Problem to solve: Scan the lines below and report each one containing "computer" by copying it.

Data for this exercise START

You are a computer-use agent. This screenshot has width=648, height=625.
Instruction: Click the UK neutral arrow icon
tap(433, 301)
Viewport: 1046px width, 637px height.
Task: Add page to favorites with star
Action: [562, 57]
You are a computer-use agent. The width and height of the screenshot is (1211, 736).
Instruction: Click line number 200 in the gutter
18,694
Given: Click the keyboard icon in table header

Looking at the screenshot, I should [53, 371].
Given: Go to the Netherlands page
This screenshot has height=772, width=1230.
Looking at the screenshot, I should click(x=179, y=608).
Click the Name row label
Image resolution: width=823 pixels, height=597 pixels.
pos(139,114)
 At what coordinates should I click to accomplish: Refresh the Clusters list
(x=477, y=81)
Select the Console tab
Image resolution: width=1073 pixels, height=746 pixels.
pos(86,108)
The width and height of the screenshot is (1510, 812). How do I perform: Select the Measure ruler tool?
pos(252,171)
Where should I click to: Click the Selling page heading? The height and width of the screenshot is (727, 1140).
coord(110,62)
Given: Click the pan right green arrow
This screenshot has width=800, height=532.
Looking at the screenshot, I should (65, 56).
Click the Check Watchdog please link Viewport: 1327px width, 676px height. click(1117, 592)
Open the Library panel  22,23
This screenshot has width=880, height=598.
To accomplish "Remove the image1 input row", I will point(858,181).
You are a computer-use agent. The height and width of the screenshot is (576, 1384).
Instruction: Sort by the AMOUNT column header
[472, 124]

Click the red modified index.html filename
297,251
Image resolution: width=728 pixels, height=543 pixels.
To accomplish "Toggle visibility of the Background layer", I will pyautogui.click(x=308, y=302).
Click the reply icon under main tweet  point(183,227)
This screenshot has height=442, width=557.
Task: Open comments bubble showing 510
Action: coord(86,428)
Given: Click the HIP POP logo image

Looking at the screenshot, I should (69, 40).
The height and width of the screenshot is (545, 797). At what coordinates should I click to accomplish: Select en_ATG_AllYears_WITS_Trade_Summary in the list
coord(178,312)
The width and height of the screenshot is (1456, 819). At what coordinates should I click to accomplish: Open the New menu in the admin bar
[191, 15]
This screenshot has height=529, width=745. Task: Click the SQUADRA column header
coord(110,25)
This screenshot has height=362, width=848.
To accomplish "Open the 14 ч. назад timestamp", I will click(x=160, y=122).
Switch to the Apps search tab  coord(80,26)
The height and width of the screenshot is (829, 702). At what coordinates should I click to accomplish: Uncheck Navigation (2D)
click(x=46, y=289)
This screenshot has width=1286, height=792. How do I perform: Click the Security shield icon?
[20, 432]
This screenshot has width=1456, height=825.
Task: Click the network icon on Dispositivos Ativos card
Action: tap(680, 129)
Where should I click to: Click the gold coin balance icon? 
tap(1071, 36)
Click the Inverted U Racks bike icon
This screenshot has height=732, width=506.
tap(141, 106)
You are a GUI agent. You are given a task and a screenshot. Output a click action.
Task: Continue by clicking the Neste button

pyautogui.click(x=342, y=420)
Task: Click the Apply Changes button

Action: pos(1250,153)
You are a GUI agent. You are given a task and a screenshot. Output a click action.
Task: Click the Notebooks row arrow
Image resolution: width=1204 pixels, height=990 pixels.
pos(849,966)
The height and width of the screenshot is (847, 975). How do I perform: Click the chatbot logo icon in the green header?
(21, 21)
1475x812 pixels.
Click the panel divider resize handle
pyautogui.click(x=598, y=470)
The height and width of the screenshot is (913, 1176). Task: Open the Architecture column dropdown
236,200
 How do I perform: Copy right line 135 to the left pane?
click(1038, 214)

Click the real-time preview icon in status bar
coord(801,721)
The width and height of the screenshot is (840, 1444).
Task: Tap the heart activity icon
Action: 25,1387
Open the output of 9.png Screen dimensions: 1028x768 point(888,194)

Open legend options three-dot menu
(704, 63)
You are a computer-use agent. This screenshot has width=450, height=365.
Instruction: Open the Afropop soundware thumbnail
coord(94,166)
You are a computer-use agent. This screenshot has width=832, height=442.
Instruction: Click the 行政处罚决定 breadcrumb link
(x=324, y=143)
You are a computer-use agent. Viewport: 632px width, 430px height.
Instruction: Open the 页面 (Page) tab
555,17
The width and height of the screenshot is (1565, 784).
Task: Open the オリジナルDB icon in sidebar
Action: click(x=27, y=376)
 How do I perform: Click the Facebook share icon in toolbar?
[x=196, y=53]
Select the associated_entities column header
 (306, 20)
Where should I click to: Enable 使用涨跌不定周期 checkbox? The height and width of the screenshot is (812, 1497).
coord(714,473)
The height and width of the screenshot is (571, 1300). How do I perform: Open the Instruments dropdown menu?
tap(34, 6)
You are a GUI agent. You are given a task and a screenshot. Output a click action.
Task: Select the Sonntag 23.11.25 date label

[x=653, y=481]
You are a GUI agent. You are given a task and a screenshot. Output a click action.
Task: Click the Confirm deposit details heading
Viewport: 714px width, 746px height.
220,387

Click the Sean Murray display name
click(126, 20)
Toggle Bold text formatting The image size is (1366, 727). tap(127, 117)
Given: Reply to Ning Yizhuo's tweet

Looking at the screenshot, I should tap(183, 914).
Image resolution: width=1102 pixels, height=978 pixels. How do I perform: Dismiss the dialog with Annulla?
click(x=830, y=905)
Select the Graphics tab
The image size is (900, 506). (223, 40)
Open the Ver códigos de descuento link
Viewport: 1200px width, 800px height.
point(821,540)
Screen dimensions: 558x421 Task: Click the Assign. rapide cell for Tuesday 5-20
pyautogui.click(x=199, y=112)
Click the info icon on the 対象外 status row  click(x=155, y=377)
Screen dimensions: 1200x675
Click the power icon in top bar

Data for this exercise END

Response:
You are a computer-use agent. This screenshot has width=648, height=625.
You are a computer-use agent. The width and height of the screenshot is (1211, 736).
You are a computer-use agent. The height and width of the screenshot is (576, 1384).
You are a computer-use agent. This screenshot has width=450, height=365.
You are a computer-use agent. This screenshot has width=832, height=442.
You are a computer-use agent. Viewport: 632px width, 430px height.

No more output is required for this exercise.